YGSNA member Jorge Cuéllar recently served as an electoral observer in the recent presidential elections in his native El Salvador on February 2, 2014. Invited by the Supreme Electoral Tribunal (TSE) and the Salvadoran government to oversee transparency and maintain the integrity of the voting process, Jorge was dispatched in San Salvador as a part of an emergency response team tasked with monitoring several voting centers in the capital city.

As part of the delegation of the National Association of Salvadoran Professionals (NASP), Jorge participated alongside other international solidarity organizations such as the Rigoberta Menchú Foundation and CISPES (Committee in Solidarity with the People of El Salvador) who were also present to oversee the exercise of citizen suffrage. An electoral contest of hemispheric importance, the Salvadoran presidential elections resulted in a run-off between the left-wing party FMLN and the right-wing ARENA to be decided in a second-round vote on March 9.

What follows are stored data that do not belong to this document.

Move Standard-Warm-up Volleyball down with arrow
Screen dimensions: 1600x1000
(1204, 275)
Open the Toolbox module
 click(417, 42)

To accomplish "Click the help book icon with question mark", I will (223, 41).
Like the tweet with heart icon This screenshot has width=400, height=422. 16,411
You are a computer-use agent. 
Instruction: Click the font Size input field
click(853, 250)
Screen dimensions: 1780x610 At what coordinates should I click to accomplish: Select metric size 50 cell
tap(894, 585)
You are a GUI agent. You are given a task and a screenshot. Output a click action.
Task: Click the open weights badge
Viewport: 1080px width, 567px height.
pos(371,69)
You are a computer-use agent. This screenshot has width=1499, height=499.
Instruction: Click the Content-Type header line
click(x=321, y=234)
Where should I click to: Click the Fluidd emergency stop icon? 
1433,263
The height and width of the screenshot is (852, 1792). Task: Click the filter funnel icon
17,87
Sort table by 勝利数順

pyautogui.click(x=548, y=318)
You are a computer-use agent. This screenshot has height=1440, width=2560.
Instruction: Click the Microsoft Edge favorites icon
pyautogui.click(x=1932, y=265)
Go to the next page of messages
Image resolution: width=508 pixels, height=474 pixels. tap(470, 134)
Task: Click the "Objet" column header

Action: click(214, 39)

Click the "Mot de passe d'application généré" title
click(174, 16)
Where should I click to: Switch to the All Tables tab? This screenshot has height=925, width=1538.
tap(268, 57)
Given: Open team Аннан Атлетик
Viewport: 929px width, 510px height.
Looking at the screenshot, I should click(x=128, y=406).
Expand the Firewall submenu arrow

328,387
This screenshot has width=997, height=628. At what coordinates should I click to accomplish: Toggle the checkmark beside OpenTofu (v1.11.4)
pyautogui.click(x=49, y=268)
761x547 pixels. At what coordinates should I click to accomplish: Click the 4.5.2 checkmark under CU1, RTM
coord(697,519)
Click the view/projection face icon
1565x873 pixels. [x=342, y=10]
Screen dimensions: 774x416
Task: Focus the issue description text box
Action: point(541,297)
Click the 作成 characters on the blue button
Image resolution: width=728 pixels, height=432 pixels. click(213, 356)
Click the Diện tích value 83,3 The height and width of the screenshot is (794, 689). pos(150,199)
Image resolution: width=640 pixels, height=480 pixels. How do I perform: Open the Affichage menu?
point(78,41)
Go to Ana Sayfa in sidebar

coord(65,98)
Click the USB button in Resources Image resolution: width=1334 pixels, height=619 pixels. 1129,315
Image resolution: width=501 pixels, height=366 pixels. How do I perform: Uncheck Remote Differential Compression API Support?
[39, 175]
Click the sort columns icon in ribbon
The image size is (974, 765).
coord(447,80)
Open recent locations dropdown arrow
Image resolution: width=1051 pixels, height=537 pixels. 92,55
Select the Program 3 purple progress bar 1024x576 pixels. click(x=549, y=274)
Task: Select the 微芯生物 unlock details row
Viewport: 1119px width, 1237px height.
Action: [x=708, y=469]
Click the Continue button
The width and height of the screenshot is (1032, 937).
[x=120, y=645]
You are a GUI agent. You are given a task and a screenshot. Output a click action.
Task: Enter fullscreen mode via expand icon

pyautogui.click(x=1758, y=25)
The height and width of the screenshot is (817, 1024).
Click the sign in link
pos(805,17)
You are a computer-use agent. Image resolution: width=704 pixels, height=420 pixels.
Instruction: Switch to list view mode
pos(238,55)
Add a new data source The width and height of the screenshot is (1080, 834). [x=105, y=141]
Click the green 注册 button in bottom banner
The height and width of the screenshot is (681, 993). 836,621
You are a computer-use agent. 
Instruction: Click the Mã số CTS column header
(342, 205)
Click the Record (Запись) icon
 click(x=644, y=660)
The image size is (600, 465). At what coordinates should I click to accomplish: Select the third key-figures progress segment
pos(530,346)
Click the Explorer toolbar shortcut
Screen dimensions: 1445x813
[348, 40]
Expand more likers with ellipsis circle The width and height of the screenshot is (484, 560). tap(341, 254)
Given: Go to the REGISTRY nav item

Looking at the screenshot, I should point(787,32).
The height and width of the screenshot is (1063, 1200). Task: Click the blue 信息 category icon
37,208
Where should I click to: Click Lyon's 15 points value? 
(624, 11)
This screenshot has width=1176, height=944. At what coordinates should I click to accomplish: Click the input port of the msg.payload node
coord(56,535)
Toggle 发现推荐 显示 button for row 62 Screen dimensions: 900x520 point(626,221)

This electoral process has seen the participation of a significant percentage of the roughly 88,000 to 732,000 indigenous peoples in the country. Cultural groups such as the Náhuat-Pipil, Náhuat-Nonualco, Lenca, Ch’orti’ Maya, Kakawira, Maya-Chibcha, Xinkas, Pok’manes and Chorotegas have been visible and active in making demands on politicians during this critical moment. One of the major issues in play in this election is the legal recognition of indigenous communities by the Salvadoran government. By promoting Náhuat as a national language, encouraging the sustainable agricultural practices in these communities, as well as developing legal codes for collective land ownership through a politics of buen vivir, the FMLN government has campaigned on the promise to dignify the life and struggles of indigenous peoples in the country.

El Salvador was the site of a long civil war during the eighties amidst the polarizing climate of the Cold War. Similar to neighboring Guatemala and Nicaragua, it experienced incredible violence, primarily affecting campesinos but also leading to the further marginalization and systemic purging of indigenous peoples from national civic life.